Queueing in the Linux Network Stack

Packet queues are a core component of any network stack or device. They allow for asynchronous modules to communicate, increase performance and have the side effect of impacting latency. This article aims to explain where IP packets are queued on the transmit path of the Linux network stack, how interesting new latency-reducing features, such as BQL, operate and how to control buffering for reduced latency.

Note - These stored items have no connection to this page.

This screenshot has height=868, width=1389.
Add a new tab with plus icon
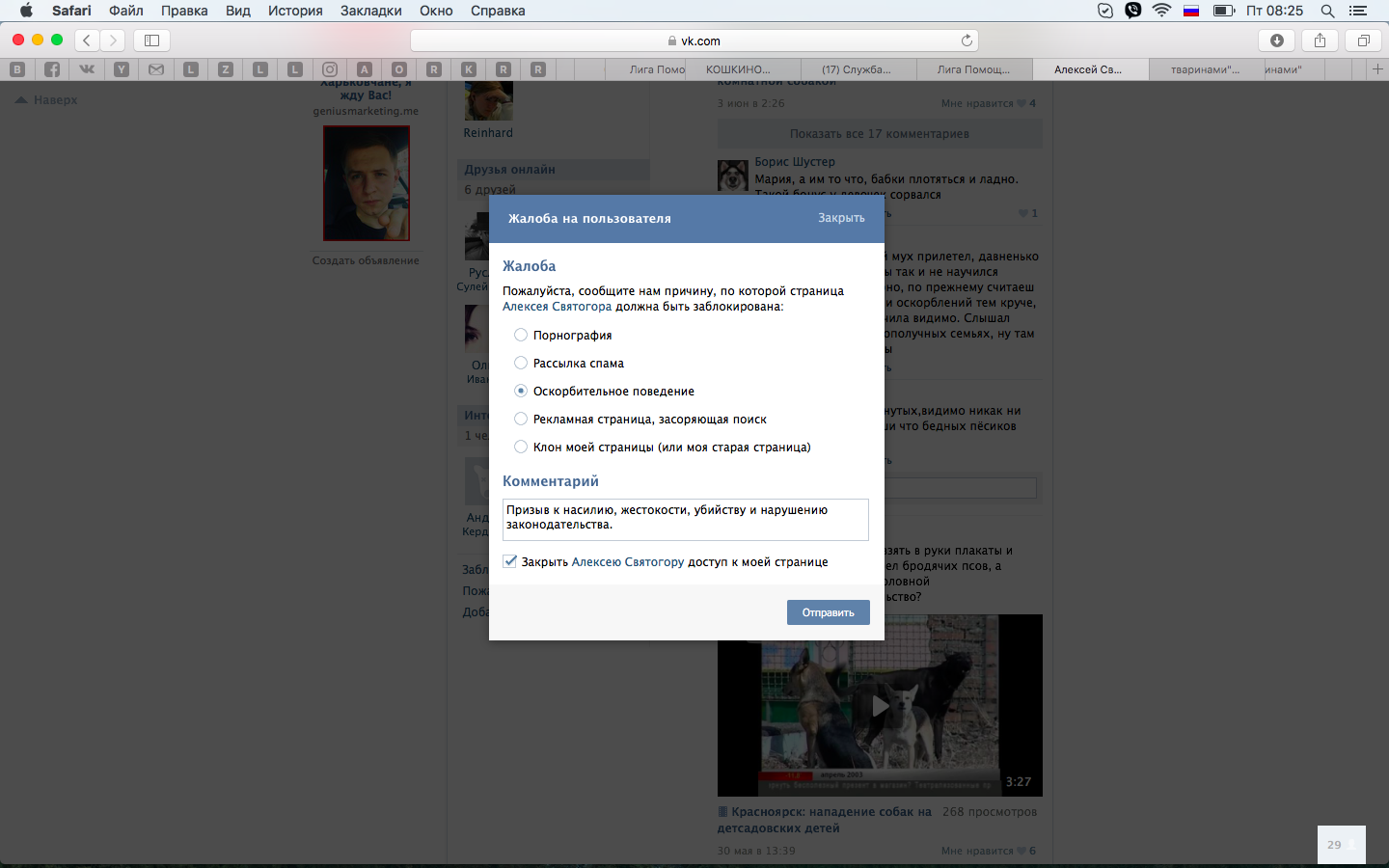(1377, 69)
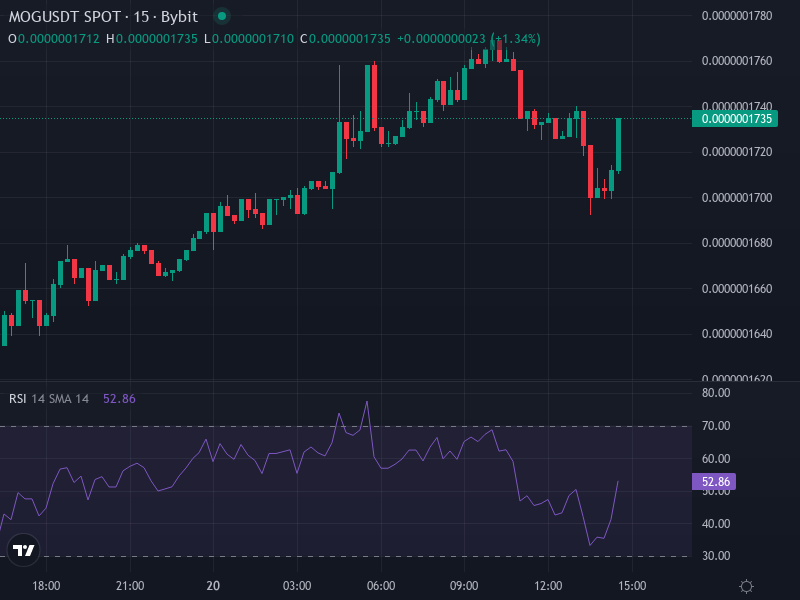Click the TradingView logo watermark
The height and width of the screenshot is (600, 800).
point(22,550)
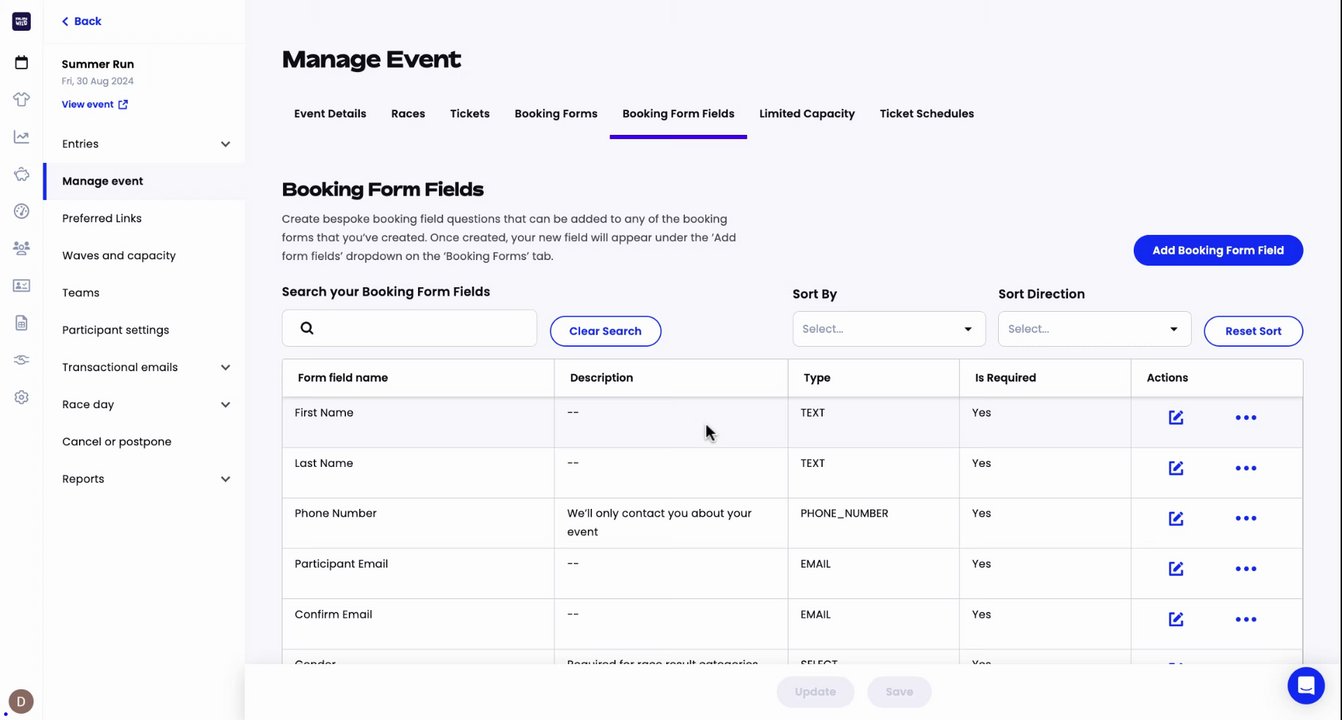1342x720 pixels.
Task: Open the analytics chart sidebar icon
Action: pyautogui.click(x=21, y=137)
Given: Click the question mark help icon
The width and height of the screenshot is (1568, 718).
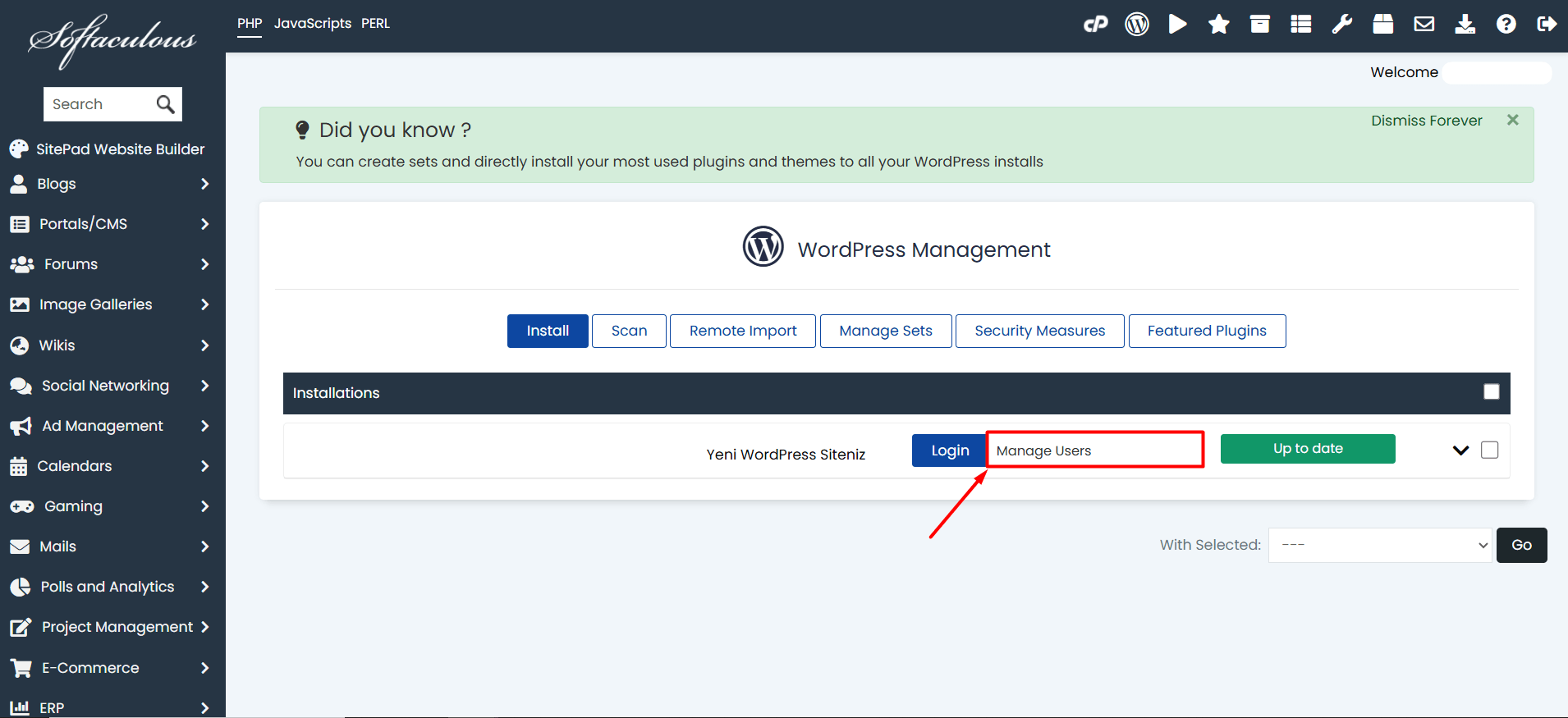Looking at the screenshot, I should [1506, 25].

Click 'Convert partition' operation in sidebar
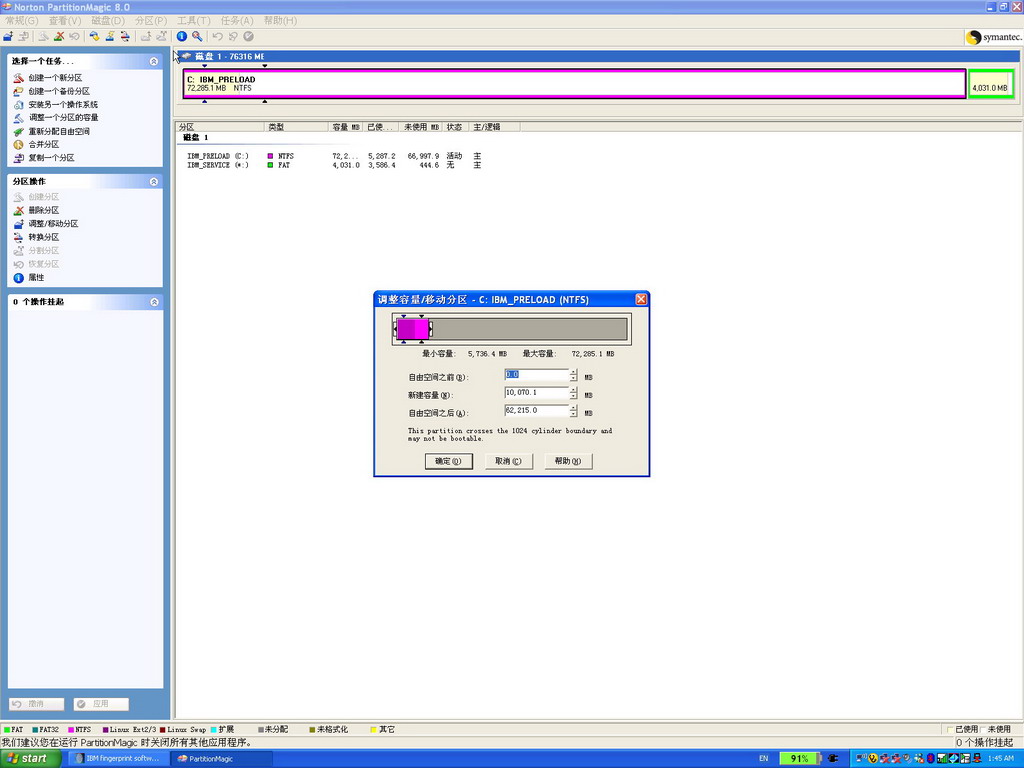tap(43, 237)
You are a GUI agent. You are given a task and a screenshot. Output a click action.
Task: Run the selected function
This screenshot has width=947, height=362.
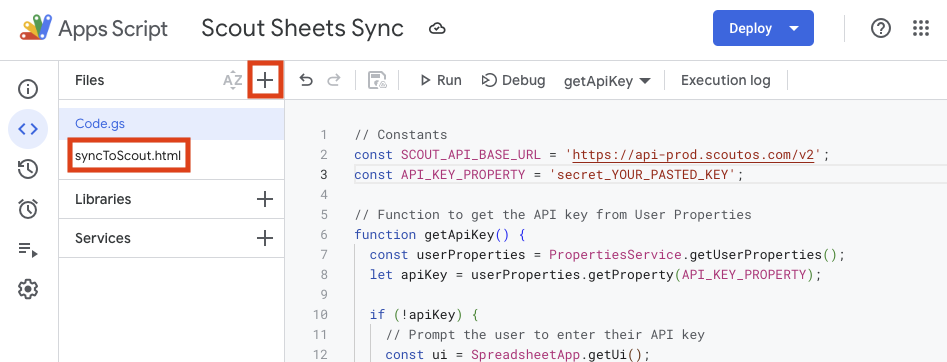441,80
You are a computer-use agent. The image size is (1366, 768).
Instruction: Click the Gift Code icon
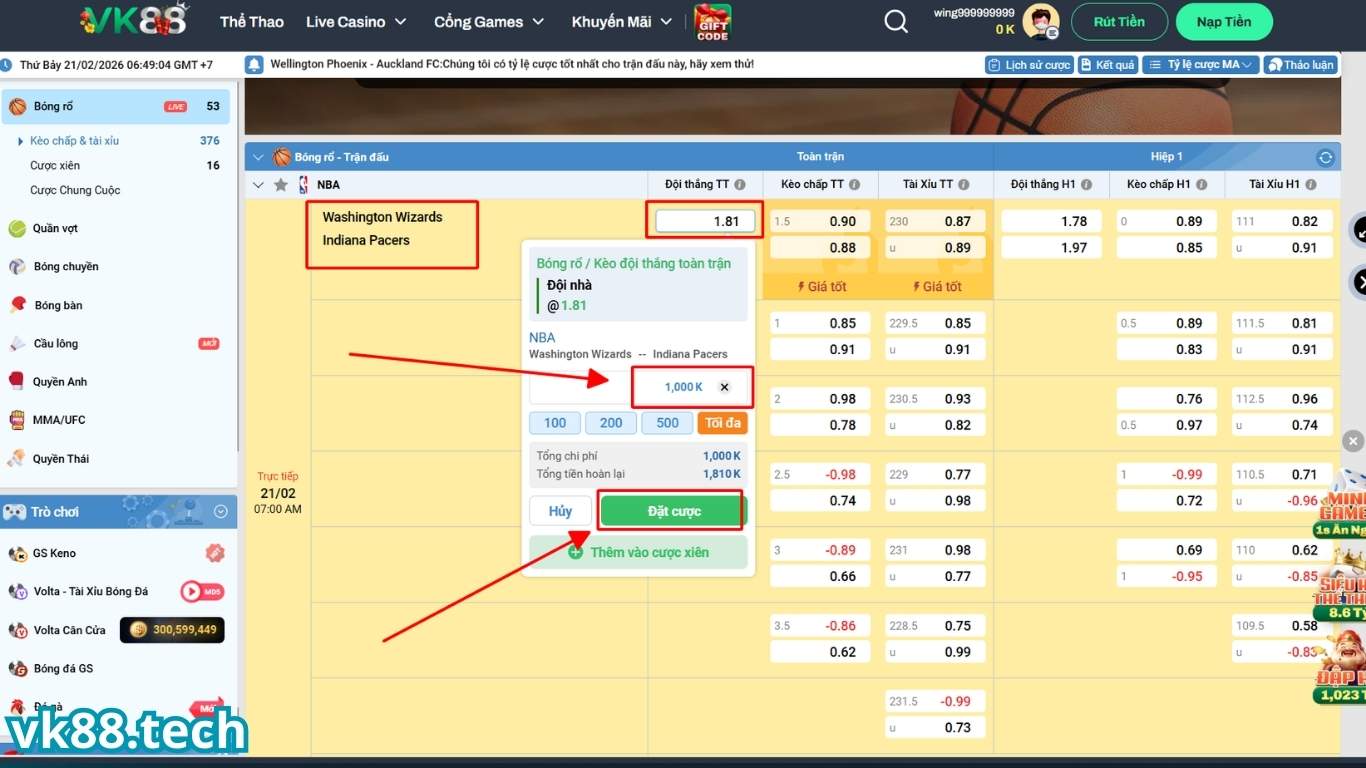(712, 22)
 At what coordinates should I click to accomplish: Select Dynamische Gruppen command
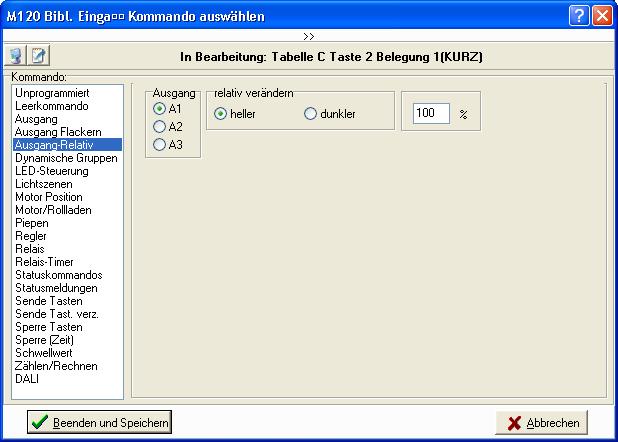[x=66, y=158]
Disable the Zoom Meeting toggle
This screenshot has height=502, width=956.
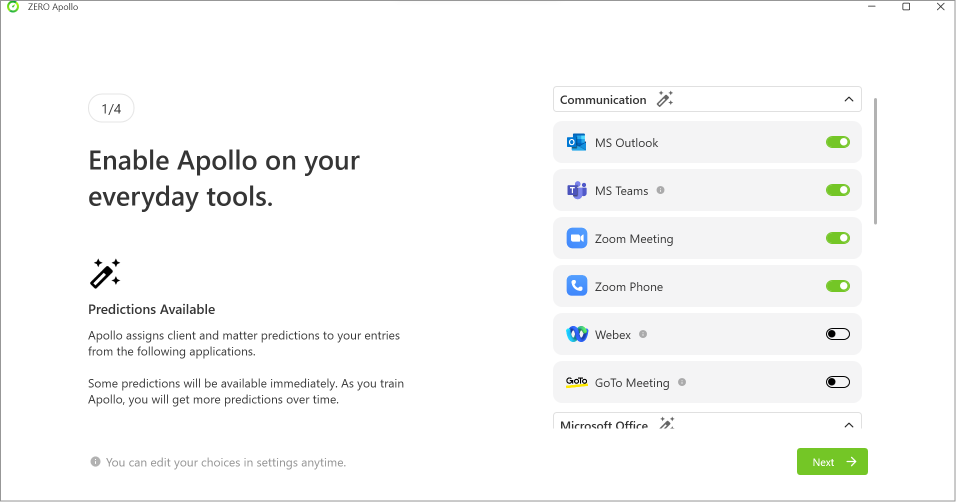point(837,239)
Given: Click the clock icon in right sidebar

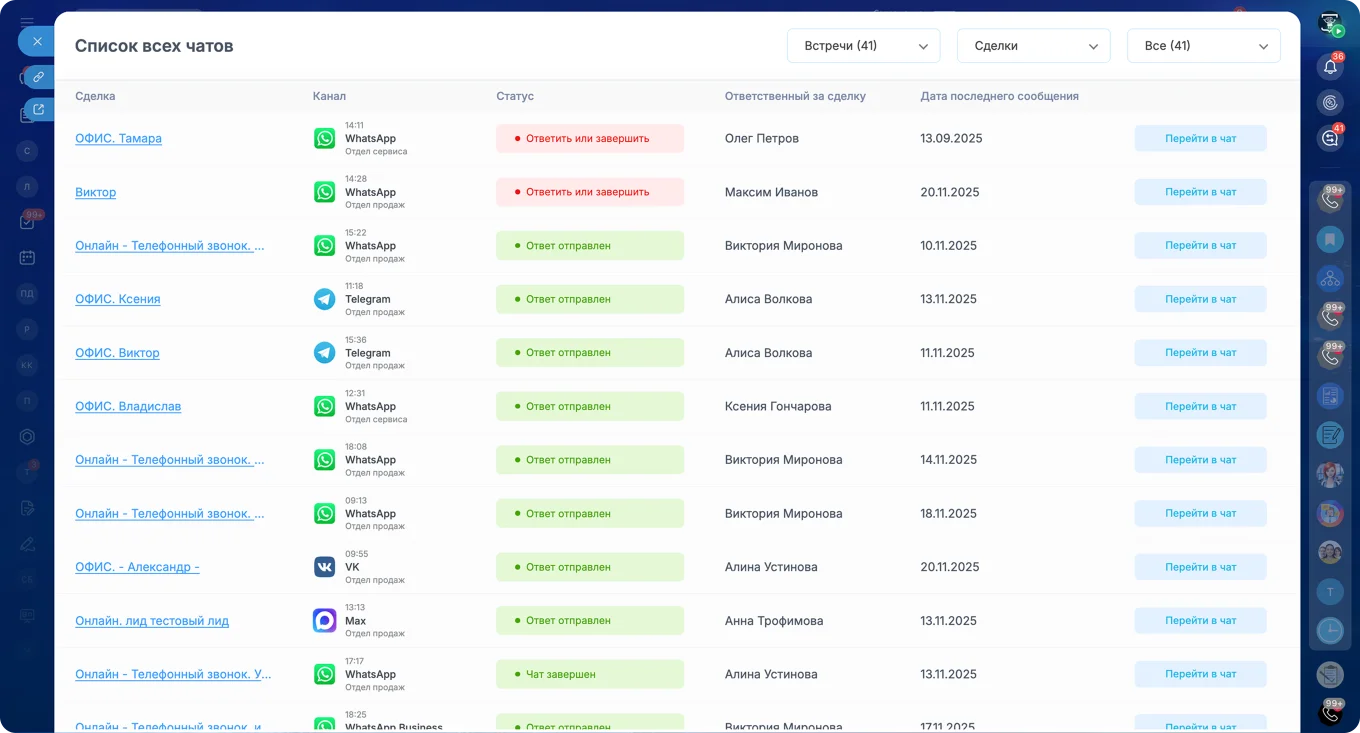Looking at the screenshot, I should tap(1330, 630).
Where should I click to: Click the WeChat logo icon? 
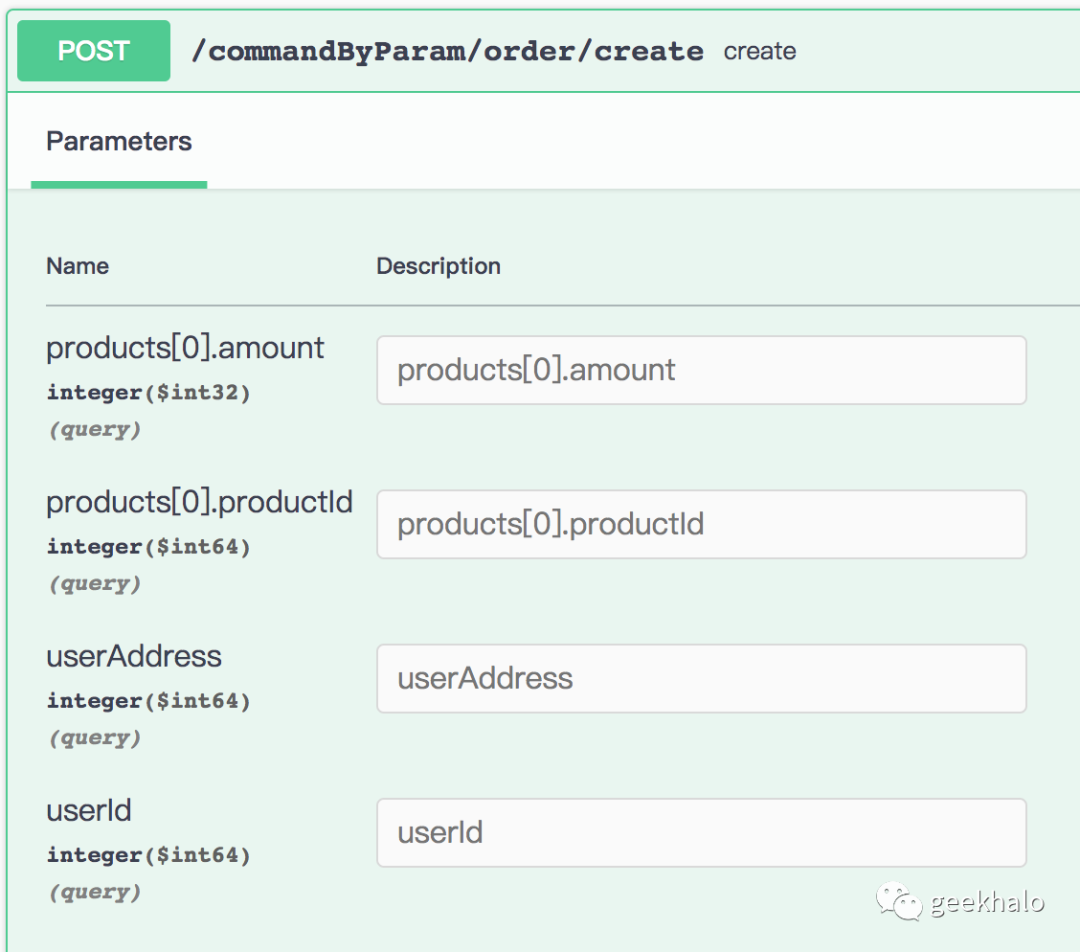pos(900,902)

Figure 1. Simplified High-Level Overview of the Queues on the Transmit Path of the Linux Network Stack

Driver Queue (aka Ring Buffer)

Between the IP stack and the network interface controller (NIC) lies the driver queue. This queue typically is implemented as a first-in, first-out (FIFO) ring buffer (http://en.wikipedia.org/wiki/Circular_buffer)—just think of it as a fixed-sized buffer. The driver queue does not contain the packet data. Instead, it consists of descriptors that point to other data structures called socket kernel buffers (SKBs, http://vger.kernel.org/%7Edavem/skb.html), which hold the packet data and are used throughout the kernel.

Figure 2. Partially Full Driver Queue with Descriptors Pointing to SKBs

The input source for the driver queue is the IP stack that queues IP packets. The packets may be generated locally or received on one NIC to be routed out another when the device is functioning as an IP router. Packets added to the driver queue by the IP stack are dequeued by the hardware driver and sent across a data bus to the NIC hardware for transmission.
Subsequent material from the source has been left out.